The symptoms began at about 22.00. According to the patient, a telephone call was made to the out-of-hours GP deputising service at 22.30, asking for a home visit as soon as possible. At 23.42, no doctor having appeared, the deputising service was telephoned on the patient's behalf; this resulted in the deputising doctor attending the patient at 00.35.
She noted cyanosis from the hand up to the elbow. She arranged for the patient to be admitted to the local hospital and for an ambulance to be called. At 00.46, the ambulance service logged an urgent call for an ambulance. It was not a 999 call – but it was categorised as urgent.
The ambulance arrived at the patient's home at 02.05. The patient arrived at the hospital at 02.29. The doctors there diagnosed arterial embolism. Emergency surgery on the arm began at approximately 04.00.
The operation appeared at first to have succeeded. At 06.00, and also at 07.00, the arm was observed to be pink and warm with normal sensation and a palpable radial pulse. Unfortunately, the arm became ischaemic again. A second operation was performed but eventually the arm had to be amputated.
The patient brought High Court proceedings against the deputising service, the deputising doctor and the ambulance service. He alleged that each had contributed to a delay in getting him to hospital for the emergency treatment he needed – he argued that it ought not to have taken more than four hours to get him to hospital after the first call to the deputising service.
The proceedings were contested by all three defendants. The deputising service denied receiving a telephone call before 23.42. The deputising doctor, represented by The MDU's contended that it he was not in breach of any legal obligations.
The action was also defended on causation – it was argued that the patient would probably have lost his arm even if he had been admitted to hospital within four hours.

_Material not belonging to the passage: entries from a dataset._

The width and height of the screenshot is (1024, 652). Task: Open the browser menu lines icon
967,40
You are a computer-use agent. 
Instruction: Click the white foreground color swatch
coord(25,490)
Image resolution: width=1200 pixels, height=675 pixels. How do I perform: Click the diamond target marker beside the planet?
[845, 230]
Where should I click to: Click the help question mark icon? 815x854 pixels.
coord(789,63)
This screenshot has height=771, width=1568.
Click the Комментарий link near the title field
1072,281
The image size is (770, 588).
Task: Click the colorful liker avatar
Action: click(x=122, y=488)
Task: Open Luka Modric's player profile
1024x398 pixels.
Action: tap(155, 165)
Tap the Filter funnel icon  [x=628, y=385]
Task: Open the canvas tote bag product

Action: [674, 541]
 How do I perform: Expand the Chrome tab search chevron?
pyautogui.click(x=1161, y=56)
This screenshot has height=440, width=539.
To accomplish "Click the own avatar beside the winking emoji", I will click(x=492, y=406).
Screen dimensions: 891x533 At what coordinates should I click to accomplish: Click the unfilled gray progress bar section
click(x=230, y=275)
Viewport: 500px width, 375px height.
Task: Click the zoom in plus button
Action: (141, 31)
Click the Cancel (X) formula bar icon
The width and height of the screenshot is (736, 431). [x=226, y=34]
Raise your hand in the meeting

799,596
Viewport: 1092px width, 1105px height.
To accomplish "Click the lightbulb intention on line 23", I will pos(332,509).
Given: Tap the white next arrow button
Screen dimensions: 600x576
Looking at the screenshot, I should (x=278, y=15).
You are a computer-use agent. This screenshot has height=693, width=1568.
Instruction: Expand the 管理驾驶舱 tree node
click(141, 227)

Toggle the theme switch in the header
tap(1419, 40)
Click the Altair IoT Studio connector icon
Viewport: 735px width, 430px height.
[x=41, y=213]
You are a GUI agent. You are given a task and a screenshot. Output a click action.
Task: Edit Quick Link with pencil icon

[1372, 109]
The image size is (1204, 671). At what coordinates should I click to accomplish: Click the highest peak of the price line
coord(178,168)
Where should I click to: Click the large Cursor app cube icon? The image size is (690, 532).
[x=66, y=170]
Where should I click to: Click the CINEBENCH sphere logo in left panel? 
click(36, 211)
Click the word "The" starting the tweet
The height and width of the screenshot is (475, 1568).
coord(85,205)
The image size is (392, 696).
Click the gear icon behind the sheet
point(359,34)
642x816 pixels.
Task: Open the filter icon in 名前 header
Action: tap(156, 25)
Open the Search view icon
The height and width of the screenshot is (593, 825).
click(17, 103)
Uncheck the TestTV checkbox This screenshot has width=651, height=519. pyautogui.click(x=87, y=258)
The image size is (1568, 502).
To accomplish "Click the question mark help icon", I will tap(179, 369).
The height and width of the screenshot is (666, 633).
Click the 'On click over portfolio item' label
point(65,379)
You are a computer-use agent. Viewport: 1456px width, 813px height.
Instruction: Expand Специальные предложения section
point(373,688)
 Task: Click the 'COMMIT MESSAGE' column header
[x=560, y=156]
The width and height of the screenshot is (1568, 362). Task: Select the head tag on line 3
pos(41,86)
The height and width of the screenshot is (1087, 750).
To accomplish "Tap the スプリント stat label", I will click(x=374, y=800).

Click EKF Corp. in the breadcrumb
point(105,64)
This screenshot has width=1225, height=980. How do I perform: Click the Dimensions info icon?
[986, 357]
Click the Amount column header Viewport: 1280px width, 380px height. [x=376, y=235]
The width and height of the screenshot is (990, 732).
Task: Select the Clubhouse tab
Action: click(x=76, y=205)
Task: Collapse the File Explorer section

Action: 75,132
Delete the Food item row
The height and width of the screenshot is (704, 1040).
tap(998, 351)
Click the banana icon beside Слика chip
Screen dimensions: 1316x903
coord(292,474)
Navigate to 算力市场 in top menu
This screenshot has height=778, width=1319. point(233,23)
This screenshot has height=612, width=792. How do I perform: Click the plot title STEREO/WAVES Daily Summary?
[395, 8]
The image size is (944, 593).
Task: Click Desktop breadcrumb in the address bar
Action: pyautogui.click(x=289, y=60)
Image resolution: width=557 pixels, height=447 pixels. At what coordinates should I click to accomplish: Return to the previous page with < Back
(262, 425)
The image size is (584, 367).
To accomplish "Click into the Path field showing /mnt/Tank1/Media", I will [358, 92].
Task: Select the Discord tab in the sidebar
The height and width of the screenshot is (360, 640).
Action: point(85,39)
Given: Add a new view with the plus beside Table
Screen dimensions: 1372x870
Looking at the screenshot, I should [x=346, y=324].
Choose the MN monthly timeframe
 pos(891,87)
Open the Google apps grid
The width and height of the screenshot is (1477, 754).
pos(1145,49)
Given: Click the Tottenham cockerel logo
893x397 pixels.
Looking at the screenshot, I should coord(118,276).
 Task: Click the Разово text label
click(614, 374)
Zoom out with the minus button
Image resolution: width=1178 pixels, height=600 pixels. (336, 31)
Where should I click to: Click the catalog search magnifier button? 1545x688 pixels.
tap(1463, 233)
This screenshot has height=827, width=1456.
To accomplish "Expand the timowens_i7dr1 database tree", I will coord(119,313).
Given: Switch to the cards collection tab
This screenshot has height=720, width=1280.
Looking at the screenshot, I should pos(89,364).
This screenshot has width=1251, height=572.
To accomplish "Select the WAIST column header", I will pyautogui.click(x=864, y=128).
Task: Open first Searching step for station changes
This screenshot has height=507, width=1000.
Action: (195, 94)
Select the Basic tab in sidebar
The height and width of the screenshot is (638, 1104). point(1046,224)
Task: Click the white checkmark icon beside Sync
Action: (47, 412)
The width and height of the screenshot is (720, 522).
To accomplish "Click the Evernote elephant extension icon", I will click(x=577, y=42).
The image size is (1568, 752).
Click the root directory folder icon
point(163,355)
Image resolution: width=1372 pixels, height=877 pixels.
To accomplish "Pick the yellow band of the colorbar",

The MDU obtained evidence from a GP expert, who said it was entirely appropriate for the deputising doctor to call the ambulance urgently, as opposed to making a 999 call. Most of the expert evidence addressed the causation issues. A consultant vascular surgeon instructed by the MDU advised that the delay between the onset of symptoms and the operation was not long enough to explain the loss of the arm.
Pointing also to the fact that circulation was restored to the arm following surgery, he advised that the eventual loss of the arm could not be explained other than in terms of a very rare coagulopathy.
The case went to a trial. On day one, the action was discontinued against the ambulance service. On day three, the judge gave an informal indication of his evaluation of the factual evidence. As a result of this indication, before any expert evidence had been given, the patient discontinued the proceedings against the deputising service and the deputising doctor.
Although, she was fully supported by the MDU and the action was successfully defended, the deputising doctor had been through the stressful and aggravating experiences of being caught up in legal proceedings and giving evidence at the trial – all arising from the allegation that her urgent request for an ambulance should have been a 999 call.